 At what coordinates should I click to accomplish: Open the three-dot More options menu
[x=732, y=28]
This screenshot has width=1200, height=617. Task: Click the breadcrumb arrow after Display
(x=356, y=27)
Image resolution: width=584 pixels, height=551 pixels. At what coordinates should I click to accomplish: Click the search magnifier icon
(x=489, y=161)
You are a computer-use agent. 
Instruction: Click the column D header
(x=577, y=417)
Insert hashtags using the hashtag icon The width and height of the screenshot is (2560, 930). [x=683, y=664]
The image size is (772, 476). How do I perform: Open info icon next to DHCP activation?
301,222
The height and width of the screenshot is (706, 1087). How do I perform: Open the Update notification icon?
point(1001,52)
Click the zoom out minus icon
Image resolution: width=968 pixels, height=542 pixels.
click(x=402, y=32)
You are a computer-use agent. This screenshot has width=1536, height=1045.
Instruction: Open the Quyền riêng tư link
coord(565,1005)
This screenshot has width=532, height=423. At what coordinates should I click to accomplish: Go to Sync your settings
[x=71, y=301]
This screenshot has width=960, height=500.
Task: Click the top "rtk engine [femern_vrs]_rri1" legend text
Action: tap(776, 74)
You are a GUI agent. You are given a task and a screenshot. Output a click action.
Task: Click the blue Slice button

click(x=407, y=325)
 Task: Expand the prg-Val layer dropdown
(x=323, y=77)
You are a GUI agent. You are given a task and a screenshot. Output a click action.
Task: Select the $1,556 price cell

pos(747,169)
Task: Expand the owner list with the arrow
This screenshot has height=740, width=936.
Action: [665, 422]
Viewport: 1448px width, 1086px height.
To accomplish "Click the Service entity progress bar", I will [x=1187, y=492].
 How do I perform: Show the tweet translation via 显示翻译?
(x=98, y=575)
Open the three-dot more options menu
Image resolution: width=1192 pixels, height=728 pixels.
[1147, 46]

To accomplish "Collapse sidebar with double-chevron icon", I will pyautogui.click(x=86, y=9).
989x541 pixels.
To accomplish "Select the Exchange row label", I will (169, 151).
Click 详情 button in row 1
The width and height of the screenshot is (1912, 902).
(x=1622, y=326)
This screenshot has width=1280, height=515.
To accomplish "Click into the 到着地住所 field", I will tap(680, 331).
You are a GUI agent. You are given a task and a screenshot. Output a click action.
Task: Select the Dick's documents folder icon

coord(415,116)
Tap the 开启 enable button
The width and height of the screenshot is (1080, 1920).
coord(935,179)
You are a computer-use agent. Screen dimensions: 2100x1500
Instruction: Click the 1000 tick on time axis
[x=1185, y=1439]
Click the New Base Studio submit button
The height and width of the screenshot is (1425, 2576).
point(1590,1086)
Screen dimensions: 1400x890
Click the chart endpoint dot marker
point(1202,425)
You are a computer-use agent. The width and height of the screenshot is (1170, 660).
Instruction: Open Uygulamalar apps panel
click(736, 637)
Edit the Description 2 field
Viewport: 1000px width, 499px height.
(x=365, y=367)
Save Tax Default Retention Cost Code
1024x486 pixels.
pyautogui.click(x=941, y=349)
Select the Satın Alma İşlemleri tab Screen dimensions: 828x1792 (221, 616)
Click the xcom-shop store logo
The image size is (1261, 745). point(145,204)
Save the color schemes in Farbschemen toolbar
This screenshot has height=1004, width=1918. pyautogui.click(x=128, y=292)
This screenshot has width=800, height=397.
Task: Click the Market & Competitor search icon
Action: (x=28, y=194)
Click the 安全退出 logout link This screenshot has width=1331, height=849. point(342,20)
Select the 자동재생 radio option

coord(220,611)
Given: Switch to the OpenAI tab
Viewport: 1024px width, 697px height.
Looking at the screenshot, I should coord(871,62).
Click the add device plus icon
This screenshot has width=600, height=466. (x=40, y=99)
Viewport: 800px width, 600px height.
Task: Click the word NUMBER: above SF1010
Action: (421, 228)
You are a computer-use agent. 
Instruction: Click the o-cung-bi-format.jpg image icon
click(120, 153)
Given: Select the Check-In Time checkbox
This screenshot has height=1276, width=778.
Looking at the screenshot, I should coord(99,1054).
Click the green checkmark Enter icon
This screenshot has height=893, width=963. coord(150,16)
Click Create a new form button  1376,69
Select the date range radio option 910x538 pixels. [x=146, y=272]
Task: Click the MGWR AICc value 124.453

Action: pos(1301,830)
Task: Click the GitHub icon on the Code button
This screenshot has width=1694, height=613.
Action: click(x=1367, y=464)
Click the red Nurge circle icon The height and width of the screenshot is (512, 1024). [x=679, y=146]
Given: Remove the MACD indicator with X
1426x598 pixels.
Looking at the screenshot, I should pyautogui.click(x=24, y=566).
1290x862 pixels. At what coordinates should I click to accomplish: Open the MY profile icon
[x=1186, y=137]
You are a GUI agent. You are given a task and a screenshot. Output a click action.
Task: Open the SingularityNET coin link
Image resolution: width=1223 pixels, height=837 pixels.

=-=-=

EXERCISE DETAILS:
Would you retype exactly the lines above, from the line with "Click the add device plus icon" to the line with "Given: Select the Check-In Time checkbox", with both end lines kept and nothing more?

REPLY TO THE TASK:
Click the add device plus icon
This screenshot has width=600, height=466. (x=40, y=99)
Viewport: 800px width, 600px height.
Task: Click the word NUMBER: above SF1010
Action: (421, 228)
You are a computer-use agent. 
Instruction: Click the o-cung-bi-format.jpg image icon
click(120, 153)
Given: Select the Check-In Time checkbox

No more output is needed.